**RECORDS SUPPLIED**
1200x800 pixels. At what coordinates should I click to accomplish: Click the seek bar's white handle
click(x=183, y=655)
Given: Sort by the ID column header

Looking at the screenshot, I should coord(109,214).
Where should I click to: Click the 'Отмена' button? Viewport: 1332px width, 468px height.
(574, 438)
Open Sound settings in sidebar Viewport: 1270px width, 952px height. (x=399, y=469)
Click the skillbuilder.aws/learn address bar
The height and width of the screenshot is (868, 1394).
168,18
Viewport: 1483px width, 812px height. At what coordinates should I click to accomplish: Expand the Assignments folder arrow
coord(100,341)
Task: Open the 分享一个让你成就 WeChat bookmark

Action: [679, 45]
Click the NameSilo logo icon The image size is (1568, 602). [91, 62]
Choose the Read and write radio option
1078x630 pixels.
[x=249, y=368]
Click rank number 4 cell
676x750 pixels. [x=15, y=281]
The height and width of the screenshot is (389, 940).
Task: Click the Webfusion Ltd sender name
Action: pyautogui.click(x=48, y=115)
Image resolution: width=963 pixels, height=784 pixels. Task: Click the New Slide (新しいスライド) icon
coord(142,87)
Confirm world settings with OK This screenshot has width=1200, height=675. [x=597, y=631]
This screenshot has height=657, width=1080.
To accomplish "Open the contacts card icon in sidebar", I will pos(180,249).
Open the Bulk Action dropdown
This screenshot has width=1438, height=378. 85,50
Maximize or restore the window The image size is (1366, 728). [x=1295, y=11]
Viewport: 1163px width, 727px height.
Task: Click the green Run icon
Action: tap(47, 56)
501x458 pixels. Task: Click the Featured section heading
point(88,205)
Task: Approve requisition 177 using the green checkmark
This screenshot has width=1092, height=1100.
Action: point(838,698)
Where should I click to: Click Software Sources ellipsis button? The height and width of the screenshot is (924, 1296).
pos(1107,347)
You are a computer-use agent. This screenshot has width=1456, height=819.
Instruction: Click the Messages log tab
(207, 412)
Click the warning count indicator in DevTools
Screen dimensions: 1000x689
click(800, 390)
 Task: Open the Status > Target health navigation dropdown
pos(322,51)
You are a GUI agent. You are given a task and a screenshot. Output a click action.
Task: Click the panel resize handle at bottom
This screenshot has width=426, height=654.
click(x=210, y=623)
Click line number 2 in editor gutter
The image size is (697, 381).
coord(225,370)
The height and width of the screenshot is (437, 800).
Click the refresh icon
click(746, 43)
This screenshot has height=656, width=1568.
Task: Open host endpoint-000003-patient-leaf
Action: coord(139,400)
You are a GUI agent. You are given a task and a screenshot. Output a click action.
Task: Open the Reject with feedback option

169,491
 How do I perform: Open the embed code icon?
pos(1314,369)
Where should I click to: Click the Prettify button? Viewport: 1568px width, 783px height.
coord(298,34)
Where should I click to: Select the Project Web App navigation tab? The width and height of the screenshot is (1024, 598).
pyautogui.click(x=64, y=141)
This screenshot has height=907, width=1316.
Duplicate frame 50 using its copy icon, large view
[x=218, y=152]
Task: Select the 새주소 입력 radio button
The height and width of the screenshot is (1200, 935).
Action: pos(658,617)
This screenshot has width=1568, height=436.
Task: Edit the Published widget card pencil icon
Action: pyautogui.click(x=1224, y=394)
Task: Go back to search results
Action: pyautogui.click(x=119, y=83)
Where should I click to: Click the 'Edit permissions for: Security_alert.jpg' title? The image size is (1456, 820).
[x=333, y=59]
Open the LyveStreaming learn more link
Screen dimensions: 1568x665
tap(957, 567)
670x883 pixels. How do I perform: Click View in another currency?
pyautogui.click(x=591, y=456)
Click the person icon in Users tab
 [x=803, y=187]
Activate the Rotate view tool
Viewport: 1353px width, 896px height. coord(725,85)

**AIM**
Report each line above in which the word "Select" appears, and copy every such line in full.

**CORRECT RESULT**
Where should I click to: Select the Project Web App navigation tab? The width and height of the screenshot is (1024, 598).
Task: Select the 새주소 입력 radio button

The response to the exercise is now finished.